Parce que ces catégories règlementaires ne recouvrent pas la manière dont les gens appréhendent le financement participatif :
- Ils ne sont pas intéressé par la manière dont le financement va être mis en place (capital, prêt, contrat de coproduction) mais uniquement par le financement du projet
- Ils sont indifférents au fait qu’il s’agissent d’un financement préalable ou d’un refinancement de projet déja financé au préalable.
Pourquoi cela peut-il poser problème ?
Parce que les catégories règlementaires sont censées apporter un cadre de compréhension des mécanismes financiers à destination du public. Par exemple :
- Le capital est censé être un placement risqué à fort rendement
- Le prêt est censé être un placement peu risqué à faible rendement.
De ce “cadre de compréhension” découlent la manière dont la règlementation traite chaque catégorie :
- La collecte de fonds en capital entraine des contraintes fortes en terme d’information des investisseurs et un processus d’incorporation des fonds contraignant mais d’une très grande latitude une fois ces étapes franchies (les investisseurs sont censés savoir les risques qu’ils prennent).
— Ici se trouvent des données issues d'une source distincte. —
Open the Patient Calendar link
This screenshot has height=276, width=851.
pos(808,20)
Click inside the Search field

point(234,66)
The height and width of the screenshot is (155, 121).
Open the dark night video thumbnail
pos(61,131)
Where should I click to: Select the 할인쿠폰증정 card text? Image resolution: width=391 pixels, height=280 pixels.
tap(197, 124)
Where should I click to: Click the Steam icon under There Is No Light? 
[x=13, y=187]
C’est ce qui explique que des institutions, très loin du modèle du “business angel” ou du “venture capitalist” comme Terre de Liens émettent des titres d’Offre au Public de Titres Financiers (OPTF) pour collecter des fonds (notice AMF).
- La collecte de fonds pour du financement sous forme de prêt nécessite moins de contraintes et est plus facile à mettre en oeuvre mais se révèle très contraignante à la suite du fait de la présomption de faible risque qui doit être maintenue dans l’utilisation faite des fonds.
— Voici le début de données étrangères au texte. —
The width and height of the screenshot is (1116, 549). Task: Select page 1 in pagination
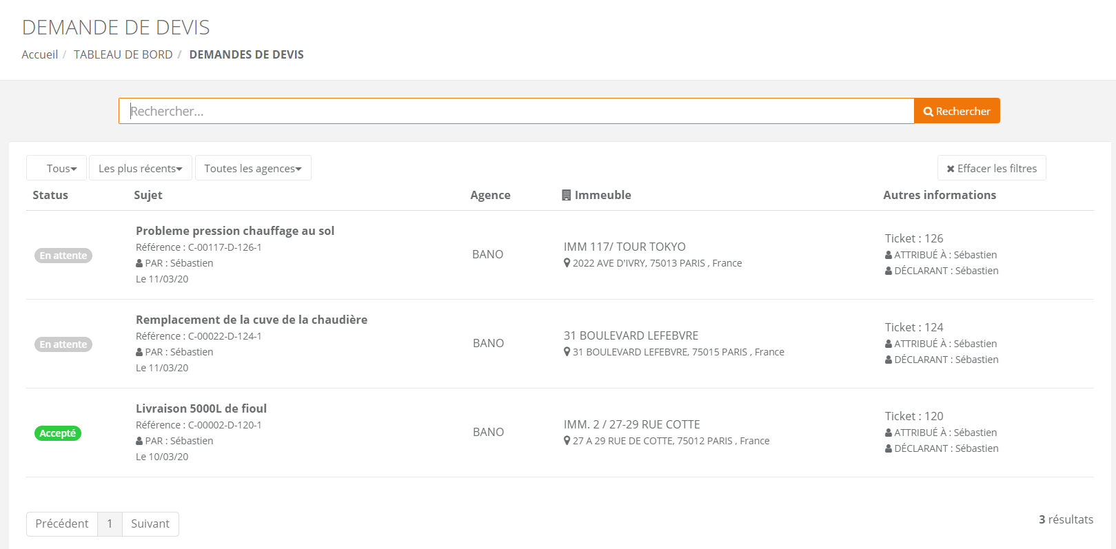110,524
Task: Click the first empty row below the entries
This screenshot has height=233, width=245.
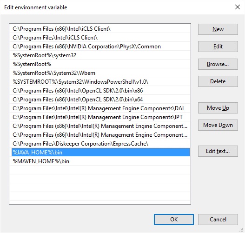Action: click(101, 170)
- La collecte de fonds pour la coproduction est facilité mais elle ne s’applique qu’à des usages très limités.
Le tableau suivant reprend ces points :
Caractéristiques | Contraintes de collecte des fonds | Contraintes de mise en œuvre du financement du projet | Contraintes de contrôle de l’utilisation | |
Capital | Risque fort | Fortes | Fortes | Faibles |
Rendement fort | ||||
Prêt | Risque faible | Faibles | Faibles | Fortes |
Rendement fort | ||||
Coproduction | Risque très fort | Faibles | Faibles | Faibles |
Rendement très fort |
Il se manifeste là une incohérence entre le “cadre de compréhension” traditionnel et les nouveaux modèles de financement, par exemples :
– Les fonds de microfinance sont interdits en France car les actifs qu’ils financent en prêt sont considérés comme trop risqués
– Les financements collectés en capital par des institutions telles que Terre de Lien ne présentent pas le caractère d’actifs risqués à haut rendement associé au processus d’investissement en capital
– Les financements en microcrédit (-25.000€ selon la définition européenne) effectués en prêts sont bien des financements risqués mais en toute connaissance de cause de ceux qui les financent.
Le problème principal des nouveaux modèles de financement est donc celui de leur adoption et notamment par rapport au “cadre de compréhension” traditionnel (mais ça, on le savait déja !).